Excerpted passage >>
*-*-*

[seqfan] Re: Falling factorials divided by rising factorials

jnthn stdhr jstdhr at gmail.com
Mon Feb 21 22:48:30 CET 2022


Dave,

  Thank you for taking time to respond, it's much appreciated.

  I should have posted my sequence here first, as I usually do, in order to
get feedback.  Not doing so was a mistake.

  The reason I got frustrated is because the editing process began with an
editor who was very helpful.  They provided the notation for the falling
factorial (notation that I misinterpreted, as you pointed out), and
provided a name, using that notation, which seemed right to me, and which
did make it clear that there was no overlap in the numerator and
denominator, and was essentially what you have below. Since I knew finding
a proper name would be of highest priority, I did provide an example, for
n=4, in the same format as the one provided in my post.  I also provided
python code, in case someone found that helpful.

  I got the impression that there was nothing too confusing about the
sequence, and that things were going well.  Then things abruptly stopped
going well.  I'm sure my lack of exactly correct terminology, and
misunderstanding of the notation, didn't help matters.


Thank you, again, for the thoughtful response.

Sincerely,

Jonathan

On Monday, February 21, 2022, David Applegate <david at bcda.us> wrote:

> A few comments and suggestions:
> (1) The editors of the OEIS are busy volunteers.  It isn't their job to
> figure out what you really meant.  If you really care about a sequence,
> take the time to pay close attention to the style guide (
> https://oeis.org/wiki/Style_Sheet), and to look for standard notation and
> terminology.

*-*-*

Exercise details >>
Extend the email thread about falling factorials divided by rising factorials, starting right after its last line. The data after this point comes from a different source than the email above.

Provided material >>
*-*-*

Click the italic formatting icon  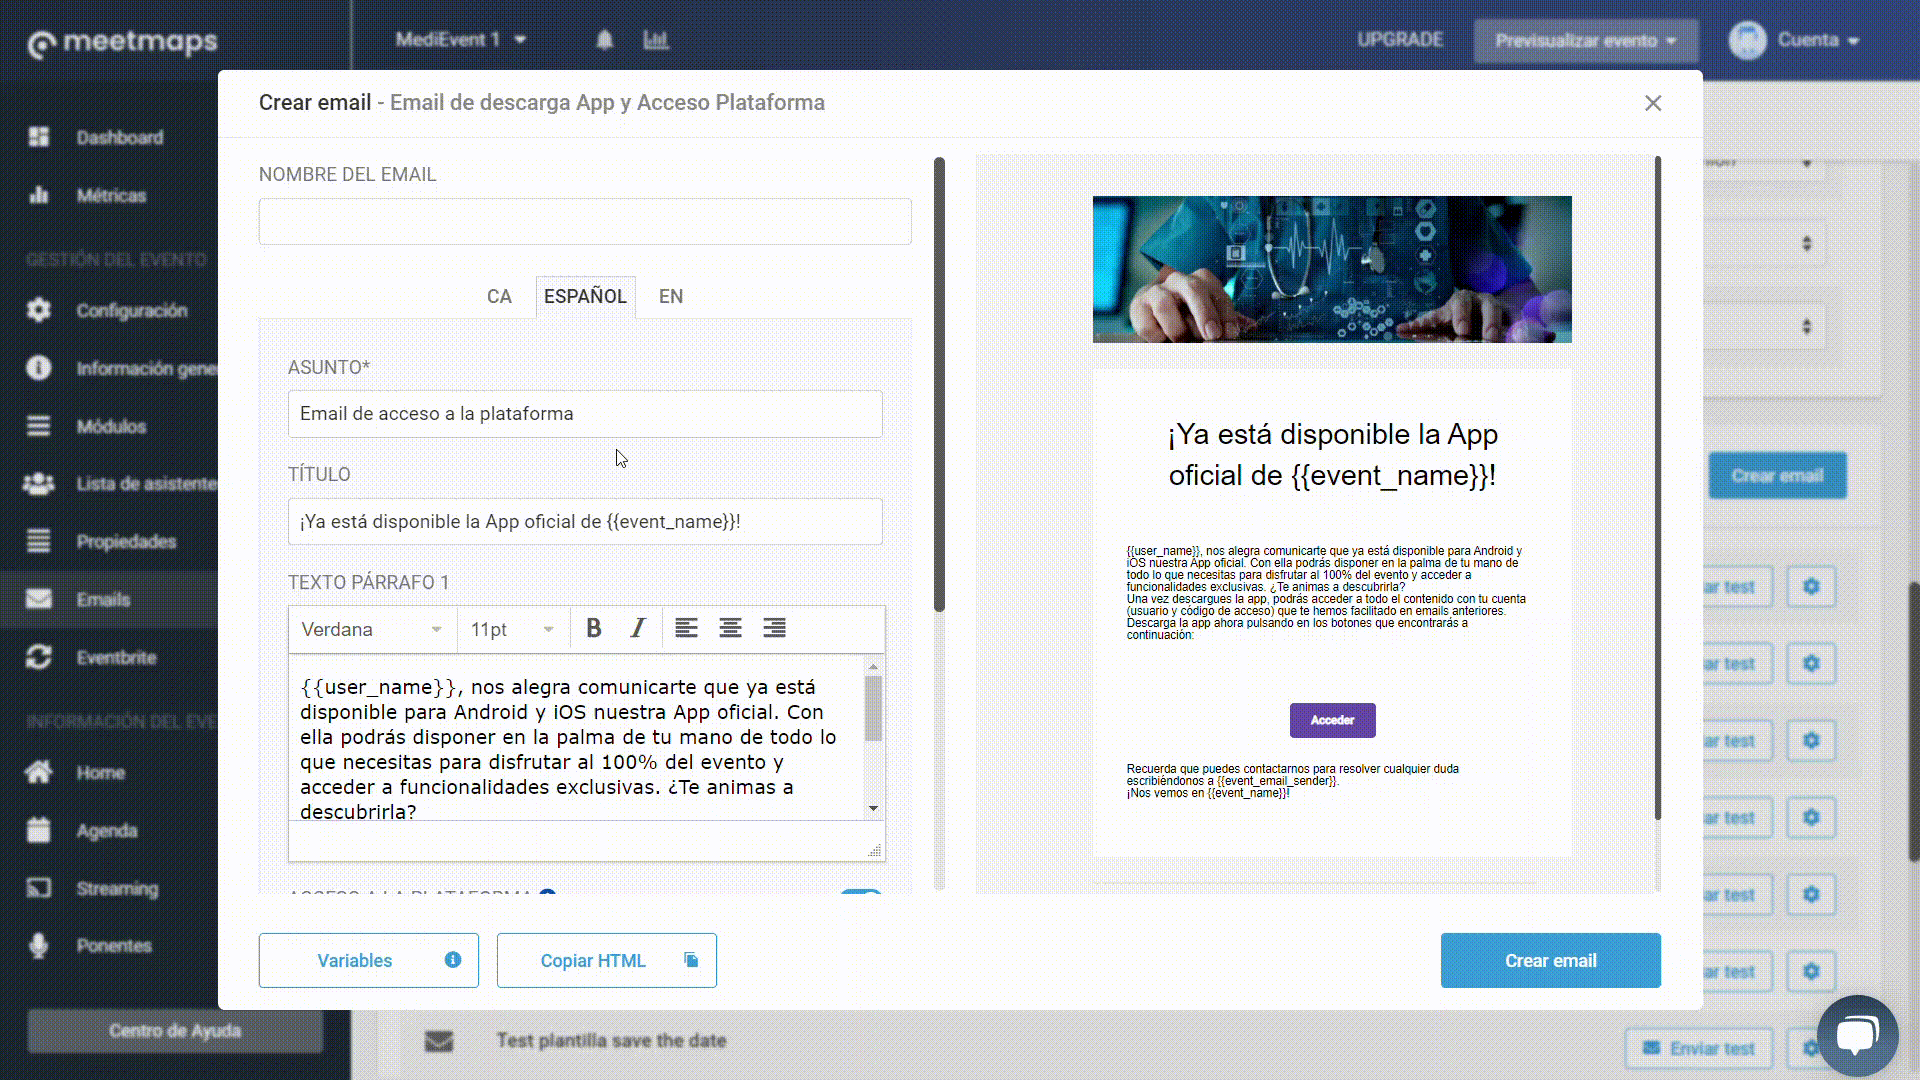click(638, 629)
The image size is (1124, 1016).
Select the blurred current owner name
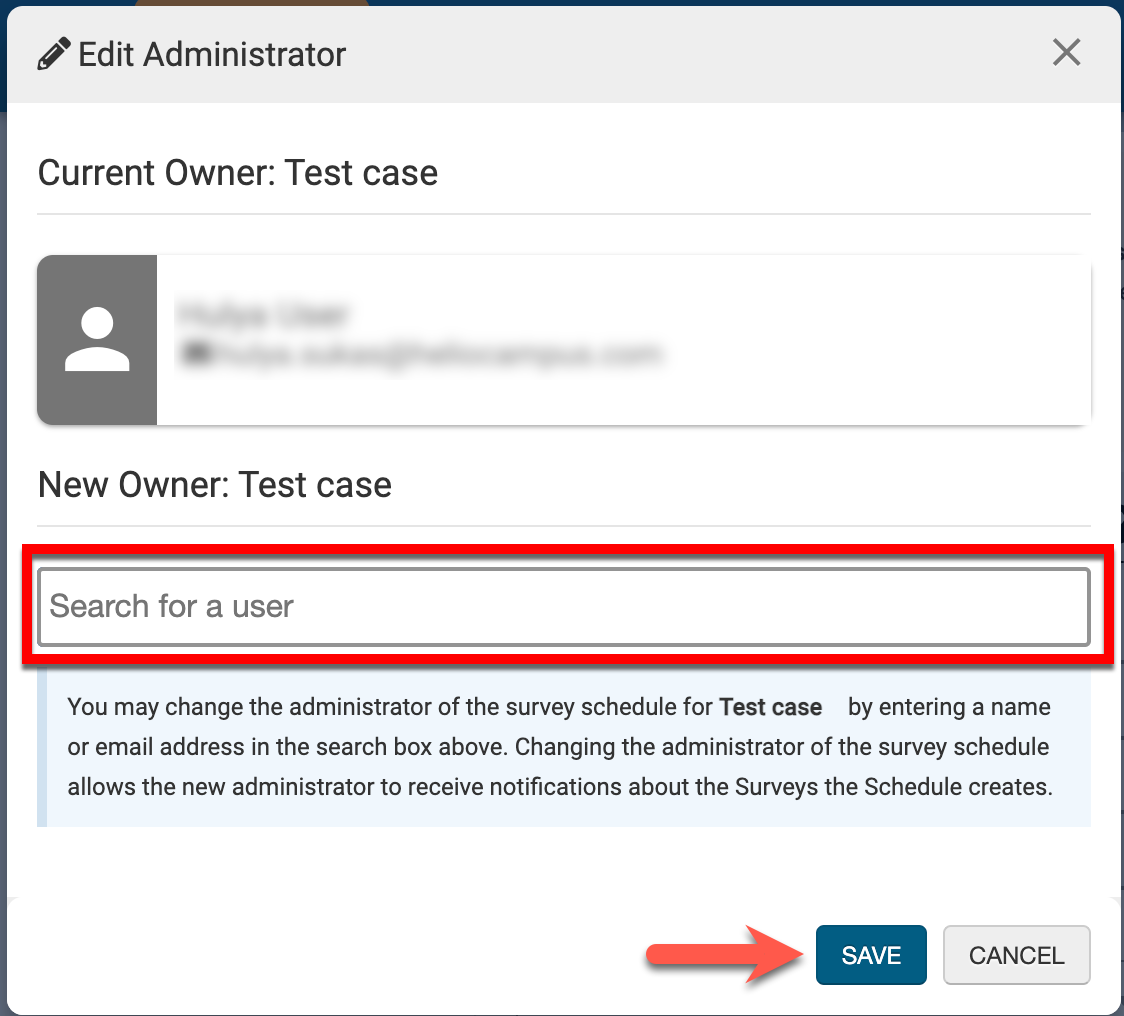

*-*-*

Response >>
> (2) In this case, a quick search turns up the wikipedia page on falling
> and rising factorials: https://en.wikipedia.org/wiki/
> Falling_and_rising_factorials. There you would have learned that
> (2a) Rising factorials don't necessarily start at 1. The denominators in
> your sequence are just ordinary factorials. Referring to them as rising
> factorials just confuses the issue, and raises the question of why the row
> for 5 doesn't include 40 ((5)_4 / (3)_1))?
> (2b) although (n)_k is a common notation for a falling factorial, it means
> n * (n-1) * (n-2) * ... * (n-k+1) (i.e., k terms, not ending at k), or
> equivalently, n! / (n-k)!, not n! / (k-1)!.  It is very confusing to use
> standard notation to mean something completely different than the standard
> definition.
> (3) In your description, there wasn't a requirement that falling factorial
> and the factorial in the denominator can't overlap - that is, as described
> the entries for 5 should also include a second entry for 20 from (5)_4 / 3!
> = (5*4*3*2) / (3*2*1) = 20.  I suspect this is what led to an editor noting
> that you skipped duplicates in some cases and not in others.
> (4) From https://oeis.org/wiki/Style_Sheet#Data, "If the terms are
> fractions, then the numerators and denominators should be entered as
> separate sequences, labeled with the Keyword 'frac', and with
> cross-references connecting the two sequences." Deleting the fractional
> values makes the sequence much less meaningful - there is no way to connect
> the entry to what term it gives.  There are sequences that are just a list
> of values, which are usually given in increasing order, which I suspect is
> why an editor wondered about sorting the rows, since you were treating them
> as just a list of values.  Taking a 3-dimensional table and just deleting
> the entries you don't like tends towards nonsense.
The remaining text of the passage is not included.